Set down the records exactly, and omit any image found in them.

##### Extracted information #####

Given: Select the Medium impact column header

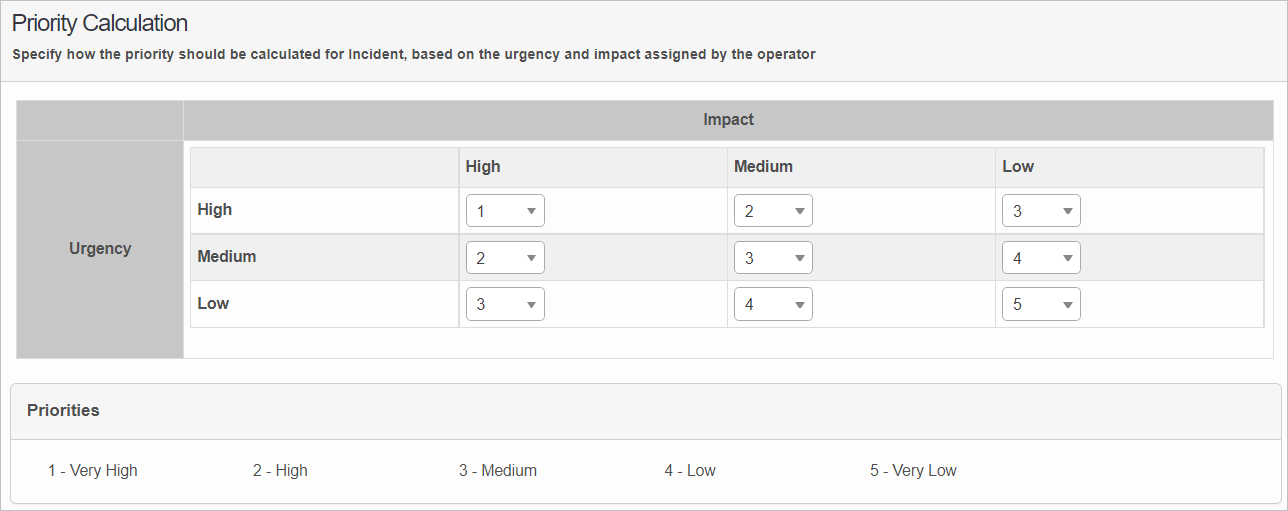Looking at the screenshot, I should pyautogui.click(x=763, y=167).
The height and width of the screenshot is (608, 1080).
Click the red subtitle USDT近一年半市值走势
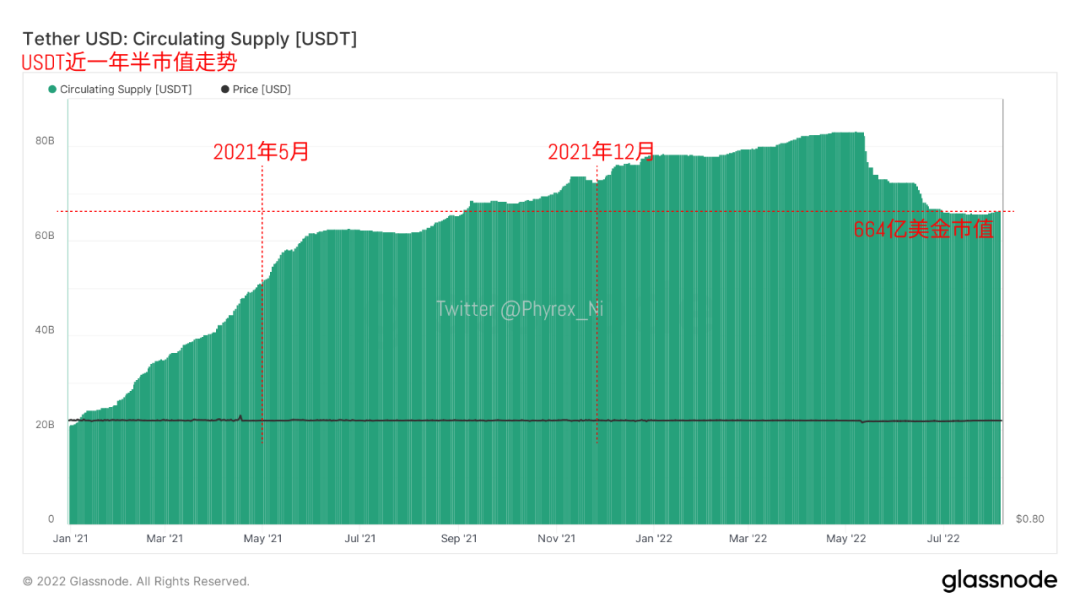130,62

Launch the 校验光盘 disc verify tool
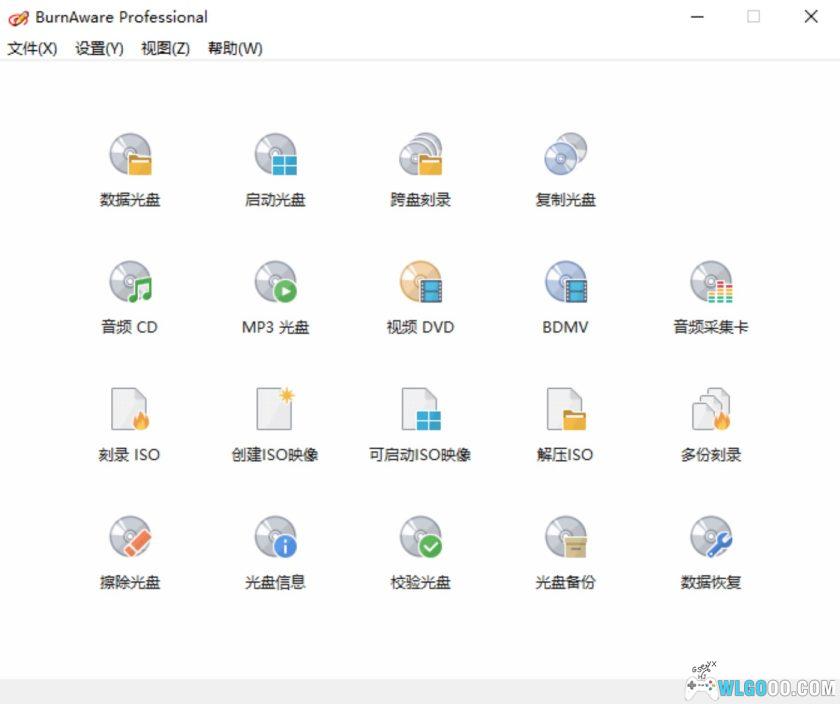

#####

Result of this task »
Given: Select the Medium impact column header

Looking at the screenshot, I should pyautogui.click(x=763, y=167).
The height and width of the screenshot is (608, 1080).
Click the red subtitle USDT近一年半市值走势
130,62

Launch the 校验光盘 disc verify tool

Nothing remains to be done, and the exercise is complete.